CLIFFVIEW PILOT SCOOP: As floodwaters rose in the Pascack Valley, Hillsdale’s council agreed Tuesday to support property owners who qualify for a state program that buys their drenched homes. Meanwhile, folks elsewhere braced for their unfair share this weekend. It could spell trouble for New Milford, and definitely looks like bad news for Little Falls.

Photo Credit: Cliffview Pilot
Photo Credit: Cliffview Pilot

“I just walked halfway down Harding and looks all clear…rain has eased for now…stays like this, should be good,” Westwood’s Kevin Ducey reported just before 11:30 tonight.

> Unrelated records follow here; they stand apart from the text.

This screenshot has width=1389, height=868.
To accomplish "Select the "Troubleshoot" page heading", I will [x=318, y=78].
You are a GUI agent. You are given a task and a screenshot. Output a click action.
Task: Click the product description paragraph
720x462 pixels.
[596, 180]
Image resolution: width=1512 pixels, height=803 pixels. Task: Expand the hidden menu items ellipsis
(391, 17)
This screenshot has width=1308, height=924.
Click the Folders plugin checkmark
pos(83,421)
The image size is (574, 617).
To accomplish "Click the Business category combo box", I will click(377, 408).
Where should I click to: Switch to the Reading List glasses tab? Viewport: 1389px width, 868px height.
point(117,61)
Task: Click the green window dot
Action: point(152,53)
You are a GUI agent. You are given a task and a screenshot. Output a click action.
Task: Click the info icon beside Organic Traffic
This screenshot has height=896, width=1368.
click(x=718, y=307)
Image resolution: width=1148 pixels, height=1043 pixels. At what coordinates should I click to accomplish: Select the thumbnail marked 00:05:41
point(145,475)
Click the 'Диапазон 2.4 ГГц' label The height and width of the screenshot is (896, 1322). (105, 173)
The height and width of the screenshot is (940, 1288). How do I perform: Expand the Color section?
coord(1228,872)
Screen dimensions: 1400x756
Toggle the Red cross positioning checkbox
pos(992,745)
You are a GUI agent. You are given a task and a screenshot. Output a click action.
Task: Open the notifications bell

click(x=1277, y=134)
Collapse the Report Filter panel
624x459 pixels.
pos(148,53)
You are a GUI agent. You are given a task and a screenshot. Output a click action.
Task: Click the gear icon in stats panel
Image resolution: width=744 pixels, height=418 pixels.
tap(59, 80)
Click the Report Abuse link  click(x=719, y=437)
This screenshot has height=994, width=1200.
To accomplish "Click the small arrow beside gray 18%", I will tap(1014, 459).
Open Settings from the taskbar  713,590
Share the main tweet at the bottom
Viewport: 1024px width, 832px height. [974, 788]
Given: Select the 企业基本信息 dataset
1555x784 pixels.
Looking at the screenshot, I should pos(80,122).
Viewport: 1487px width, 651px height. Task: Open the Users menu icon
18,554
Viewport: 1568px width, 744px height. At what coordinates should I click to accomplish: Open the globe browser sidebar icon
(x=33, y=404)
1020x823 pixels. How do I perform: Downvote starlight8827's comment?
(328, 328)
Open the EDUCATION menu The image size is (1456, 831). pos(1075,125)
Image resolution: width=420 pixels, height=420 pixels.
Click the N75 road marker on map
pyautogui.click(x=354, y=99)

Trouble is: “Moderate to heavy” rain was expected to resume at 2 a.m.

The National Weather Service said it could continue pounding us for a good four hours.

By 11 o’clock, the Woodcliff Lake reservoir had passed 92 1/2 feet, less than 2 1/2 feet below flood stage — this after it had dropped all the way to 90.6 feet before dawn.

Below, in Hillsdale and Westwood, people hoped for the best as floodwaters crept again onto the streets of Harding Avenue beginning a little after 9 o’clock. The Kings Supermarket parking lot on Washington Avenue was flooded, as were several surrounding roads.



BULLETIN: A carbon monoxide leak from an overheated generator forced the Westwood Fire Department to evacuate and ventilate a building at the Roxbury condominium complex (r.) in the middle of Tuesday night’s rainstorm.

“So far OK but far from out of [the] woods,” Westwood resident Judi Salkin Stagg reported just after 11.

Westwood’s Karolina Marin, who keeps close watch on the reservoir’s water levels, smelled trouble, however:

“[I]f we judge by the discharge per second at the entry [Park Ridge side], and the discharge per second at Westwood, it seems that all water entering is leaving,” she reported just after 10:45.

That threatens more flooding, she said.


The only positive that folks in both towns could cling to (and it isn’t much): The Pascack Brook passed flood stage before 10 p.m. but still had a foot more to go before becoming a severe hazard.

“This is becoming our new normal, and is not right,” Marin wrote around 10:30. “I want to cry and I can’t. Just piled sand bags in my entry door from the garage. My backyard already full. Rain just stopped.”

Meanwhile, her counterparts in Hillsdale cheered their council’s decision to participate in New Jersey’s “Blue Acres” program, which buys out homeowners and turns the land over to the municipality for rehabilitation. Several of the attendees heard the flood warnings and rushed home from the meeting.

“We’re now submitting a motion to Westwood” to try and convince its council to follow suit, a member of the citizens action group Flood No More told CLIFFVIEW PILOT.



Parts of North Jersey got upwards of 4 inches of rain in 22 hours, with more expected beginning around 2 in the morning.

The Hackensack River in New Milford began a steady rise at 4 a.m. Tuesday from just under two feet to nearly four feet. Flood level is 6 feet — but Hurricane Irene showed how helpless the area is when rivers in New York and the reservoir in Oradell overflow.

Meanwhile, the Passaic River, after dropping before dawn to its lowest level since Irene came to town, rose quickly from 5 1/2 to 7 1/5 feet by 10 p.m. — and was expected to continue to swell by a foot every 24 hours.

The Pompton River in Pompton Plains also cleared its 13-foot flood stage by 10 and was expected to hit 17 1/2 feet before Thursday morning’s rush hour.

In Mahwah, the Ramapo River surged to 7 1/2 feet from just under 5 feet only 24 hours earlier. The Saddle River in Mahwah was several inches short of flood stage.